Testo fornito.
————————

Errata imputazione dei redditi di lavoro autonomo, il principio di cassa impone la ripresa a tassazione: quali possibili rimedi

L’imputazione dei redditi al periodo di imposta e disciplinato da criteri diversi a seconda che si tratti di reddito di lavoro autonomo o reddito di impresa.

I lavoratori autonomi seguono la regola detta per “cassa” secondo la quale viene valorizzato il momento della percezione del compenso e del sostenimento delle  spese indipendentemente dalla loro maturazione, secondo quanto disposto dall’art. 54 del TUIR.

Nell’imputazione del reddito di impresa si applica, invece, il  diverso criterio della “competenza” in base al quale i proventi positivi e negativi vengono imputati sulla base della effettiva maturazione, non rilevando il momento di incasso o pagamento.

Alla base delle regole di imputazione, nel rispetto dell’autonomia di ciascun periodo di imposta, vi è l’esigenza di individuare dei criteri certi al fine di evitare che il contribuente possa, autonomamente, decidere a quale periodo di imposta attribuire i componenti positivi e negativi di reddito, orientando in tal modo la conseguente tassazione.

Indubbiamente nell’applicazione del criterio per competenza, essendo prevista una regolamentazione più complessa, si può incorrere con molta più facilità e frequenza in errori di imputazione, diversamente dal più lineare principio di cassa.

A riprova di quanto appena detto si riscontrano molti più interventi della dottrina e pronunce della giurisprudenza in relazione all’errata imputazione temporale dei componenti di reddito di impresa.

 

Essendo espressioni di un medesimo principio i cui effetti sostanziali non divergono in maniera incisiva, seppur con regole applicative diverse, alcune delle soluzioni delineate nel diverso ambito del reddito di impresa sono state utilizzate anche per la correzione degli errori commessi nell’imputazione dei redditi di lavoro autonomo.

————————

Contenuto dei dati.
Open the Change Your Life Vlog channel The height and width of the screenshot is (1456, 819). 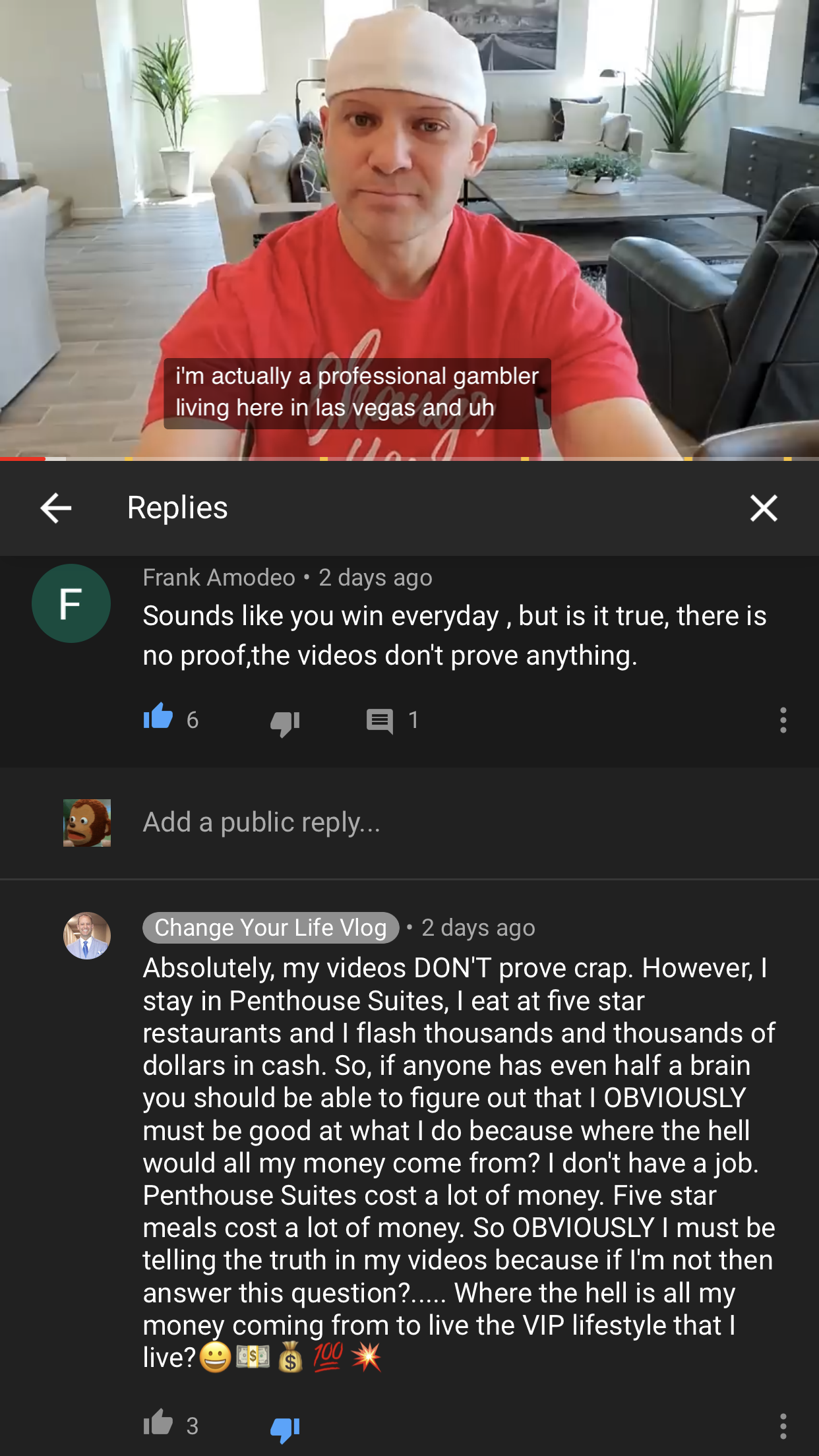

————————

Cosa serve. Riporta il passo del testo sull'imputazione dei redditi che comincia con le parole "Indubbiamente nell’applicazione del" e si chiude dopo "di reddito di impresa.", cambiando "giurisprudenza" in "magistratura".

Risposta.
Indubbiamente nell’applicazione del criterio per competenza, essendo prevista una regolamentazione più complessa, si può incorrere con molta più facilità e frequenza in errori di imputazione, diversamente dal più lineare principio di cassa.

A riprova di quanto appena detto si riscontrano molti più interventi della dottrina e pronunce della magistratura in relazione all’errata imputazione temporale dei componenti di reddito di impresa.